Confira a entrevista:

1- Dados da Organização Internacional para Migração divulgados em agosto deste ano  revelam que 2.373 migrantes e refugiados morreram nos oito primeiros meses deste ano na tentativa de atravessar o Mar Mediterrâneo para chegar à Europa. Por que esse número é tão elevado?

Júlio César – Os deslocamentos em direção da Europa possuem grande relação com as condições políticas, econômicas e sociais nos locais de origem desses imigrantes. No caso da Síria, são duas problemáticas que estão incrementando esses movimentos: a guerra civil e a presença do Estado Islâmico. A guerra civil na Síria foi iniciada após o desenvolvimento da “Primavera Árabe”, em 2011, situação que opôs o ditador Bashar al-Assad e os diferentes grupos rebeldes contrários ao seu governo. No último ano, o grupo extremista Estado Islâmico atravessou as fronteiras entre Iraque e a Síria, dominando cidades localizadas ao sul do país. Nesse sentido, o número de refugiados sírios aumentou consideravelmente, somando-se aos imigrantes provenientes de outros países do Oriente Médio como Afeganistão e Iraque, além daqueles originados em países do norte da África, sobretudo a Líbia.

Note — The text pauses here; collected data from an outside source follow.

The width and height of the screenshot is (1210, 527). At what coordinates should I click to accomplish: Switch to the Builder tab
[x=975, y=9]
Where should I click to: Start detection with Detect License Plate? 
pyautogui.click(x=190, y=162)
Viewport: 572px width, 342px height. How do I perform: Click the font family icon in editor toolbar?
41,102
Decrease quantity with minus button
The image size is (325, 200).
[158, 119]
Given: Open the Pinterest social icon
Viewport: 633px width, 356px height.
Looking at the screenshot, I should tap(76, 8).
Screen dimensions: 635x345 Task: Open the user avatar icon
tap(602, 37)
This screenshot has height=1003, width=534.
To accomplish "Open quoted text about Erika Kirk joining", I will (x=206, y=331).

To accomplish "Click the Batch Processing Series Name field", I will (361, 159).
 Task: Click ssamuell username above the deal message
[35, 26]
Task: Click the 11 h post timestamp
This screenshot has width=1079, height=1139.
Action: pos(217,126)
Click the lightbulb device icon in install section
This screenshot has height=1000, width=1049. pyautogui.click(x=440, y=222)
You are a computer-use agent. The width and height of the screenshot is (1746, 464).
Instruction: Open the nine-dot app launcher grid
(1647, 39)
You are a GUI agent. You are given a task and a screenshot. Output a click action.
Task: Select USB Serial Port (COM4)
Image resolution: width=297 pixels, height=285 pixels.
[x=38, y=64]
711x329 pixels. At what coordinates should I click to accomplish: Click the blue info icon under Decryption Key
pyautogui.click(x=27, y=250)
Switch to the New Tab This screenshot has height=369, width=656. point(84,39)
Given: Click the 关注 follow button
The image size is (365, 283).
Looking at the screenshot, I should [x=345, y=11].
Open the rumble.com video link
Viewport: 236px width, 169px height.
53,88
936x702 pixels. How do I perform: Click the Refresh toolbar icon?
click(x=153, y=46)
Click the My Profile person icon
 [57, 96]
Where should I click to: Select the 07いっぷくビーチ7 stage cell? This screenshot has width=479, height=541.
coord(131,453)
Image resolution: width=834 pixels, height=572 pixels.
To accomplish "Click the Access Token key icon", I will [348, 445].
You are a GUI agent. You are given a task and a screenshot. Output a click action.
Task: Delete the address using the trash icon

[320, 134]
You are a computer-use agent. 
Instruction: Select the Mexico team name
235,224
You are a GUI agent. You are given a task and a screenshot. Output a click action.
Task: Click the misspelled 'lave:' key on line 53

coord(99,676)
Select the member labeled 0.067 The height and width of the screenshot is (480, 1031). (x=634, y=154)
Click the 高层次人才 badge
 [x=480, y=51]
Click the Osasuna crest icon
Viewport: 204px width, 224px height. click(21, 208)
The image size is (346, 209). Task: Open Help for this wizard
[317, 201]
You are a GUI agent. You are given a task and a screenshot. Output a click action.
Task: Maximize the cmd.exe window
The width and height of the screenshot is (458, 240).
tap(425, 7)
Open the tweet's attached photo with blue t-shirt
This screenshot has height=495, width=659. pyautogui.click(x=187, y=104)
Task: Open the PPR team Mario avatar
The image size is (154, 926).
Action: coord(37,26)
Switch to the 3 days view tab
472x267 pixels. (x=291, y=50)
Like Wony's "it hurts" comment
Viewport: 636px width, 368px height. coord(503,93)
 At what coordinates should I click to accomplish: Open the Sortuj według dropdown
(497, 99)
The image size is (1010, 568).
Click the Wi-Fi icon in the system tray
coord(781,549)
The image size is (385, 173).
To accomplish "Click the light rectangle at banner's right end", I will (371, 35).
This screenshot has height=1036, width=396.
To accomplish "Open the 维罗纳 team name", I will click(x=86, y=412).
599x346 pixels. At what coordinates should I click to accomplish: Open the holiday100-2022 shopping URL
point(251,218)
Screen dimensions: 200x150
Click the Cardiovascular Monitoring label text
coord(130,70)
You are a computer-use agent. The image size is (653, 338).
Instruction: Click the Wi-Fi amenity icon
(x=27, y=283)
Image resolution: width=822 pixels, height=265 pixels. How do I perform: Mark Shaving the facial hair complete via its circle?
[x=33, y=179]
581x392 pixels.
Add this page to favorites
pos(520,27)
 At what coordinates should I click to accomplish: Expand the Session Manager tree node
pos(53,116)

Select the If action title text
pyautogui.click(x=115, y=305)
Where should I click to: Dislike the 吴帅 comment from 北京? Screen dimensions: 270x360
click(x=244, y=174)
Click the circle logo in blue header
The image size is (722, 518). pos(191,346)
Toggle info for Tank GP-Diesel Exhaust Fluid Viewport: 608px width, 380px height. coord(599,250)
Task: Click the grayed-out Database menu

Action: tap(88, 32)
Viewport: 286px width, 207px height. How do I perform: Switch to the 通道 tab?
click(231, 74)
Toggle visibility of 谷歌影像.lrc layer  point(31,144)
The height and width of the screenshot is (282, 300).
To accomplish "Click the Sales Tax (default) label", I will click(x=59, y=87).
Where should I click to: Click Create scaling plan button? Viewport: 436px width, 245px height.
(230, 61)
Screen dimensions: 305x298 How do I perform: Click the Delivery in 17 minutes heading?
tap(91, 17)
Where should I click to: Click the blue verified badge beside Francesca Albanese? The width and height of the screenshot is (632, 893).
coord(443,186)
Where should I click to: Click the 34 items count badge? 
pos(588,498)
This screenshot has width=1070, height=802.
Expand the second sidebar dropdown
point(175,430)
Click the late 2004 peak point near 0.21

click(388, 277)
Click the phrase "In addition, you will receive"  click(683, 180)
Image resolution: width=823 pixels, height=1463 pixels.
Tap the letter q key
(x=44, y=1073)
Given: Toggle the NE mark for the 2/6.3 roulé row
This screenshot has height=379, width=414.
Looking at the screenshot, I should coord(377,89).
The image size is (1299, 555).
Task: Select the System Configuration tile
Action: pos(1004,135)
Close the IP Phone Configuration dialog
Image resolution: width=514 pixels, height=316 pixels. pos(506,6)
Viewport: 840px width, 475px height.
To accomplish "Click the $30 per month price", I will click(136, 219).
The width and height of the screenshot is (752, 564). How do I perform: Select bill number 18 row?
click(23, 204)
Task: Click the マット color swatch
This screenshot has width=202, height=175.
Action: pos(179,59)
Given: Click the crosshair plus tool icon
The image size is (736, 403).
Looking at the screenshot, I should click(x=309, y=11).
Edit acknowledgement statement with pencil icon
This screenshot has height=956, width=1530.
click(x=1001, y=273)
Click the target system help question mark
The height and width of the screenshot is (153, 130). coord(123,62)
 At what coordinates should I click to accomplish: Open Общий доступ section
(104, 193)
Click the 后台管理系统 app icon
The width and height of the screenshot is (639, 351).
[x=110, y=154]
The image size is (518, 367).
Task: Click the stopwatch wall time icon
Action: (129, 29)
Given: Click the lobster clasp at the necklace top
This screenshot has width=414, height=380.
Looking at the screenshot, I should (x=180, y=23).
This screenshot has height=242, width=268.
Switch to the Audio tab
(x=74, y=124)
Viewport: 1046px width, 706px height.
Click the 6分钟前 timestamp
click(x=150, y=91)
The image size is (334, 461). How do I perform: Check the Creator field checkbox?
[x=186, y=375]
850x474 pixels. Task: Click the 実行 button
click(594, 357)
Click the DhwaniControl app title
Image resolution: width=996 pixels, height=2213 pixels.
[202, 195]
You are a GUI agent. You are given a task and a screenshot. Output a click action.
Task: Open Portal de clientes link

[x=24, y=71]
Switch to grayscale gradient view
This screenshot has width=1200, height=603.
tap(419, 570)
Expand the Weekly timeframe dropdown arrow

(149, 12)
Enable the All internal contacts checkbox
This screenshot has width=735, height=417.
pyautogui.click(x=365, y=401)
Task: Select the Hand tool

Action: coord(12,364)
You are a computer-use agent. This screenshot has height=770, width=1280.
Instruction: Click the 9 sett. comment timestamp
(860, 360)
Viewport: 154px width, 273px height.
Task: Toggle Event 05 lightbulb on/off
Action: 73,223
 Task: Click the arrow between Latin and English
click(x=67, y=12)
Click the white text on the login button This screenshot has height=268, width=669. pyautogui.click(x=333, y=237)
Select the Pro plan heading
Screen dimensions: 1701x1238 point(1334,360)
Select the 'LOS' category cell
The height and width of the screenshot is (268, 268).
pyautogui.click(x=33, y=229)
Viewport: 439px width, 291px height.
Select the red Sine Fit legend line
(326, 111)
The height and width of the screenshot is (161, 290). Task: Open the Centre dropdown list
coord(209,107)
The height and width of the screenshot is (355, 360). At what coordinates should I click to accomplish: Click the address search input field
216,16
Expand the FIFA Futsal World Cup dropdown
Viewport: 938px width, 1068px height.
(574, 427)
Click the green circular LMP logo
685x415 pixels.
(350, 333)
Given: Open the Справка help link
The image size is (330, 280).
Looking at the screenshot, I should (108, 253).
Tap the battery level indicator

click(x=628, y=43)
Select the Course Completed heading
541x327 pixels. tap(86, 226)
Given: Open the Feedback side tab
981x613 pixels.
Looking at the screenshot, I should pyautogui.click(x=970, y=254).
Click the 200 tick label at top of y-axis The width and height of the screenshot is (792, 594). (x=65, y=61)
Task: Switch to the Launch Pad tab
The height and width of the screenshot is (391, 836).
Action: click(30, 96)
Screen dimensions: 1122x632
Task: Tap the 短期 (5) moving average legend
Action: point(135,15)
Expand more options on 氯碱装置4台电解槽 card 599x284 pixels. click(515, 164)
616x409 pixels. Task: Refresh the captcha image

2- As dificuldades maiores são devidas às condições climático-geográficas ou acontecem devido à má qualidade das embarcações?

Júlio César – Na maioria dos casos são as condições das embarcações e a quantidade de pessoas, sempre muito acima da capacidade mínima de segurança, que produzem os acidentes. Mesmo nos meses de verão, entre junho e setembro, quando as águas do Mediterrâneo registram as maiores calmarias, foram noticiados acidentes nas travessias de imigrantes. Como os preços cobrados pelos atravessadores podem chegar a cerca de US$ 10 mil dólares por pessoa, a possibilidade de ganhos financeiros rápidos acabam superlotando botes e barcos.

3- O Mediterrâneo é o único caminho possível para a fuga? Quais as outras opções?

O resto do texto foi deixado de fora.